Testimony at the conference ranged from actual work claimed to have been done on so-called Black Projects, including the reverse engineering of downed alien craft, to the sightings of commercial and military pilots and personal experiences of scientists, contractors, and various others. The general message of the conference: extraterrestrials do exist, they visit Earth, and certain elements within the military are covering it all up. Beyond this, testimony varies wildly.
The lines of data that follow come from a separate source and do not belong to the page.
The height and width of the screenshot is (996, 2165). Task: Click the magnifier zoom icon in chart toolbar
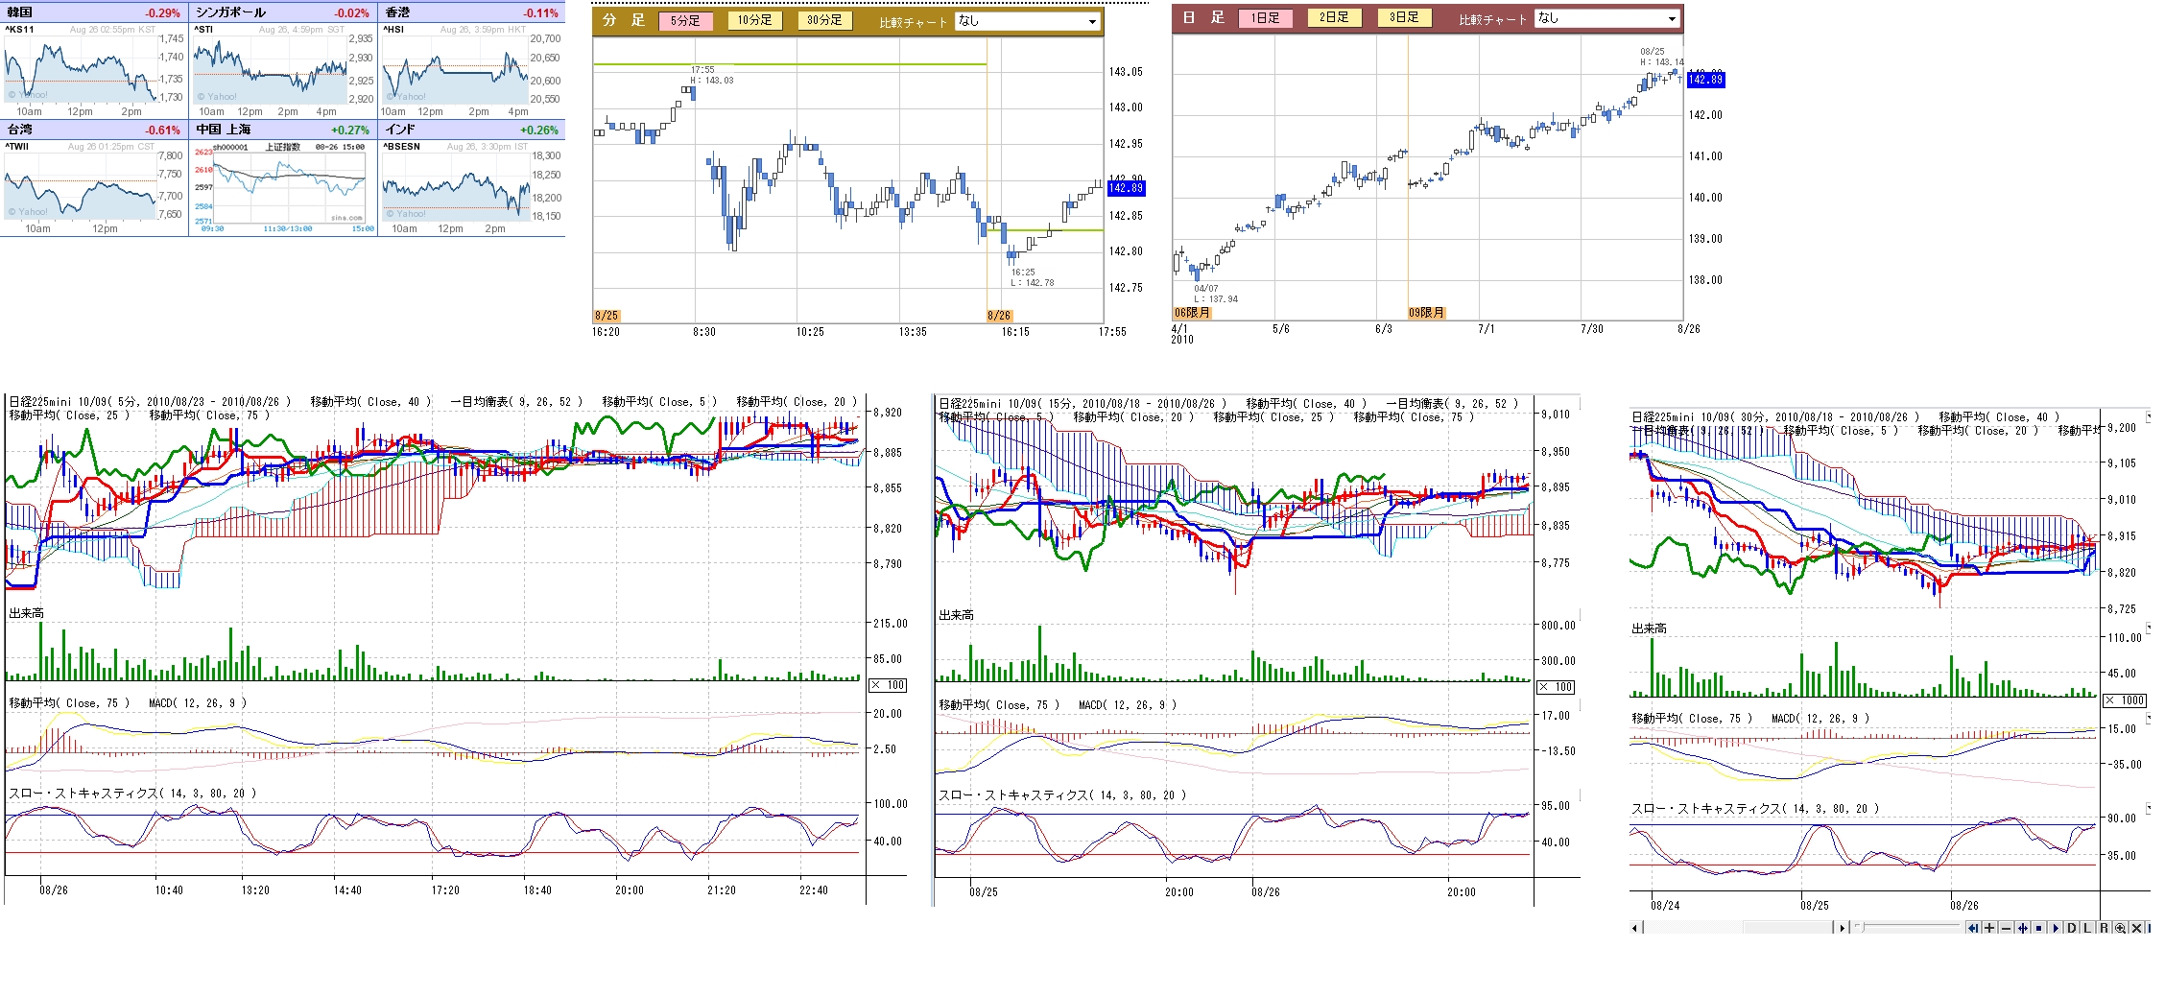coord(2120,928)
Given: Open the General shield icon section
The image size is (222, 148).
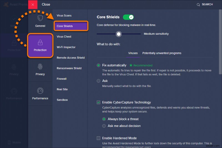Looking at the screenshot, I should 40,19.
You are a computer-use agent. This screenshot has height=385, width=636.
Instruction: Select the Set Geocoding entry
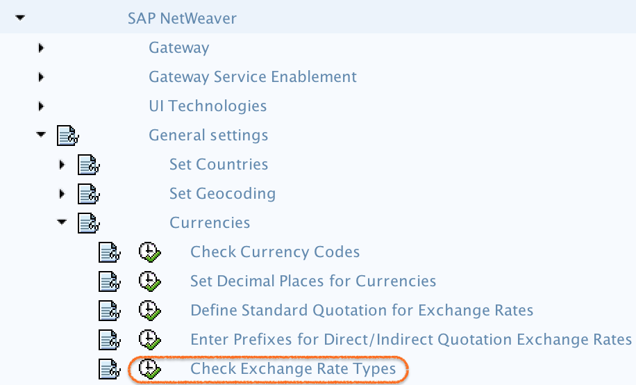coord(222,194)
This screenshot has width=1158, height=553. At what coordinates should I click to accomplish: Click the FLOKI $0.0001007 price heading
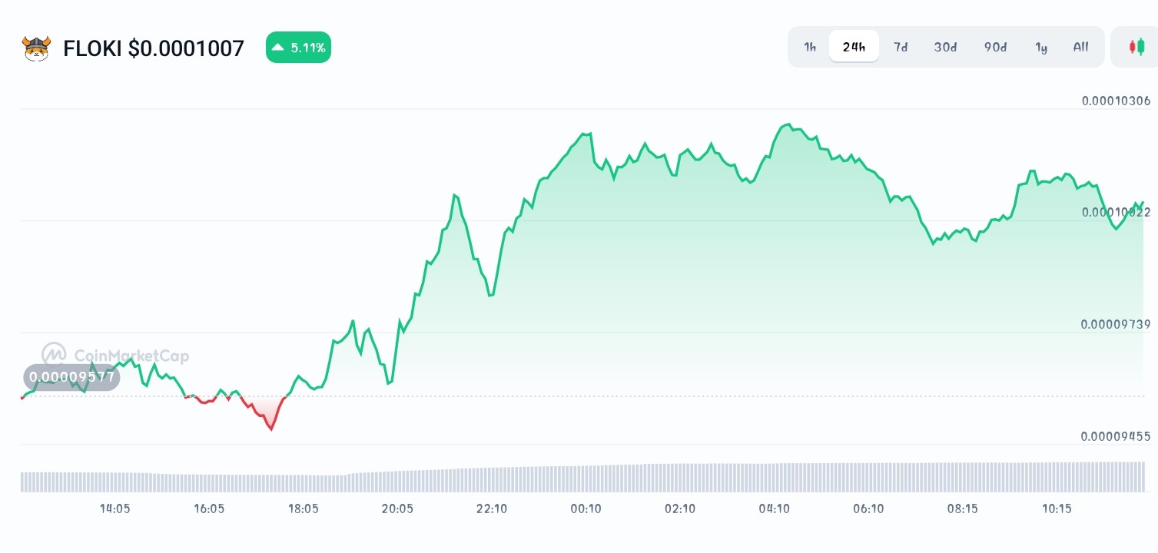[x=153, y=48]
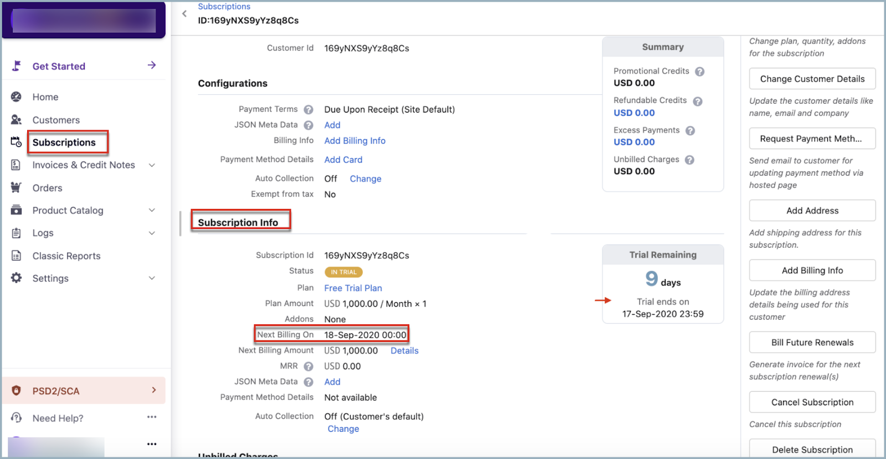Click the PSD2/SCA shield icon
The image size is (886, 459).
tap(16, 391)
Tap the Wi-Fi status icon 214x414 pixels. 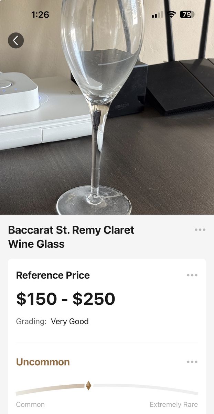(x=169, y=15)
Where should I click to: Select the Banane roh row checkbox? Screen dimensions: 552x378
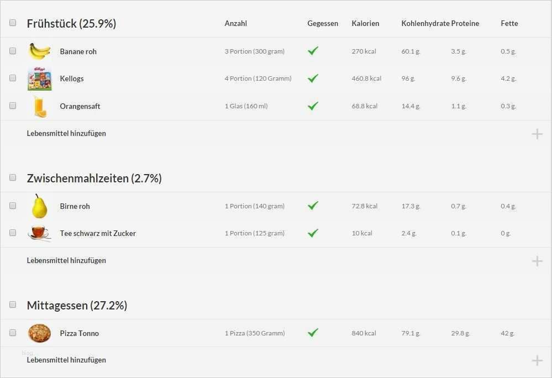tap(13, 51)
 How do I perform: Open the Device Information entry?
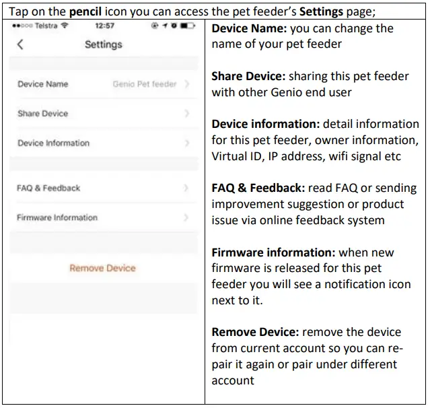53,143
One witness, Clifford Stone, allegedly a former sergeant in the U.S. Army, takes it all a step further when he claims that he has actually been involved in the removal of crashed alien spacecraft. He states that in total, 57 species of aliens have been catalogued, and that some of them look so similar to people that they can live among us, unnoticed. Stone’s testimony has created considerable controversy in an already controversial field of inquiry. While one cannot help but cast suspicion on such extraordinary claims, unsupported by direct evidence, they become somewhat less outlandish in the context of such a high-profile conference. Still, one common thread in the UFO conspiracy literature is that the secret is maintained through compartmentalisation. That is, each person involved only knows a fragment of the story, and the select few who are truly in the know are hidden within this web. In other words, if there really have been teams recruited to retrieve downed alien craft, they would not necessarily have been privy to any information other than exactly what they needed to know in order to clean up the mess. Governments, let alone secret governments, are not known for giving up sensitive information to those without a need to know. According to an interview conducted with Dr. Greer on the Internet radio show The Paracast (www.theparacast.com) last June, some of the Disclosure Project witnesses were uncomfortable sharing the podium with those with more extreme claims, such as Stone.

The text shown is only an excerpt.